YOUR OBJECTIVE: Repeat word for word the lines of the items starting with the line containing "Image resolution: width=1456" and going on through the line containing "click(1296, 94)", leaving the pictures out of your answer.

EXCERPTED DATA:
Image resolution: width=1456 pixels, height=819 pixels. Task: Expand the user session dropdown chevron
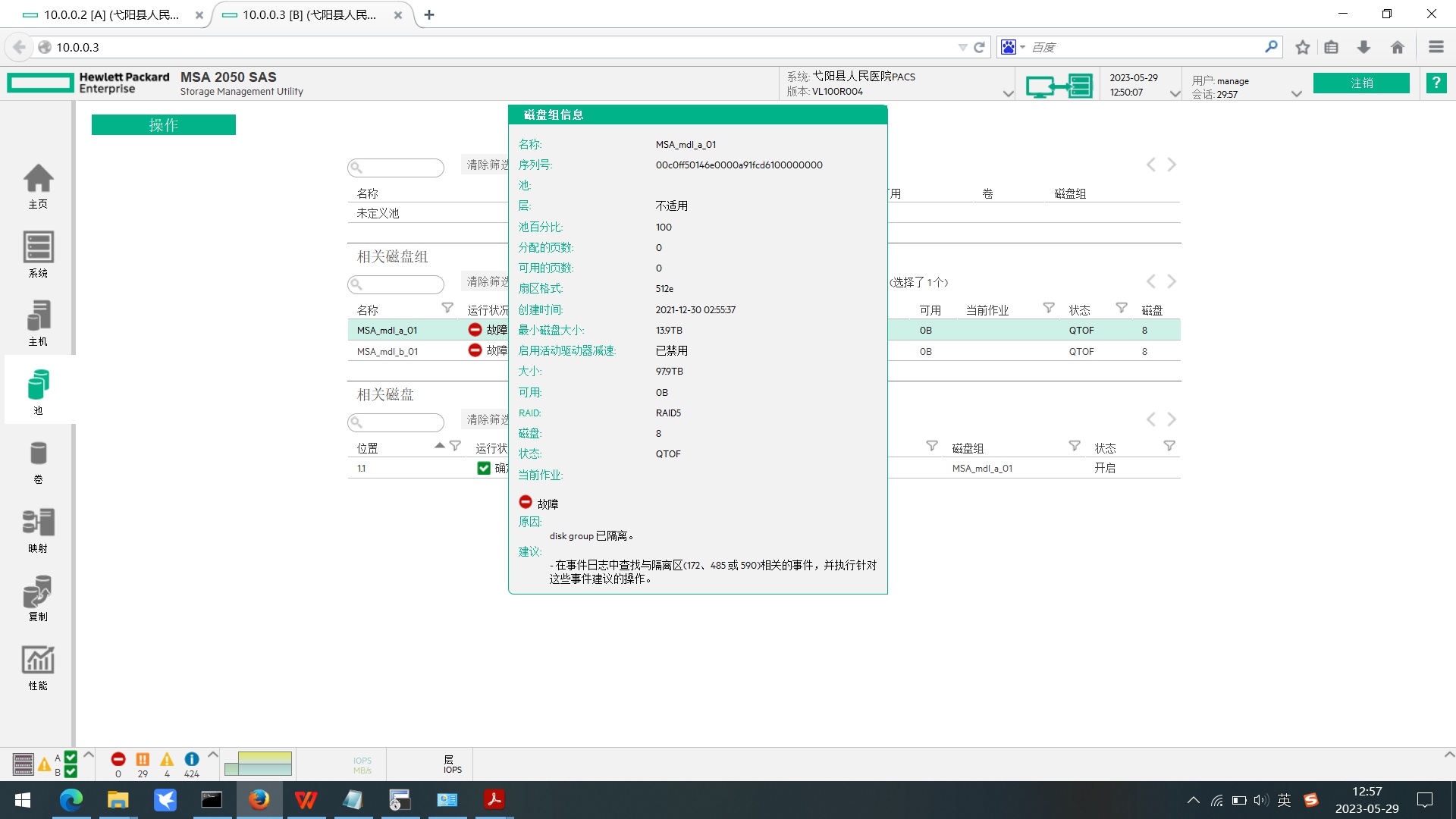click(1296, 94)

...

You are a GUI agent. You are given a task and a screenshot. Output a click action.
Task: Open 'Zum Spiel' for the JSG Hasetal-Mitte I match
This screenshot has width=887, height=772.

TASK ANSWER:
Image resolution: width=1456 pixels, height=819 pixels. Task: Expand the user session dropdown chevron
click(1296, 94)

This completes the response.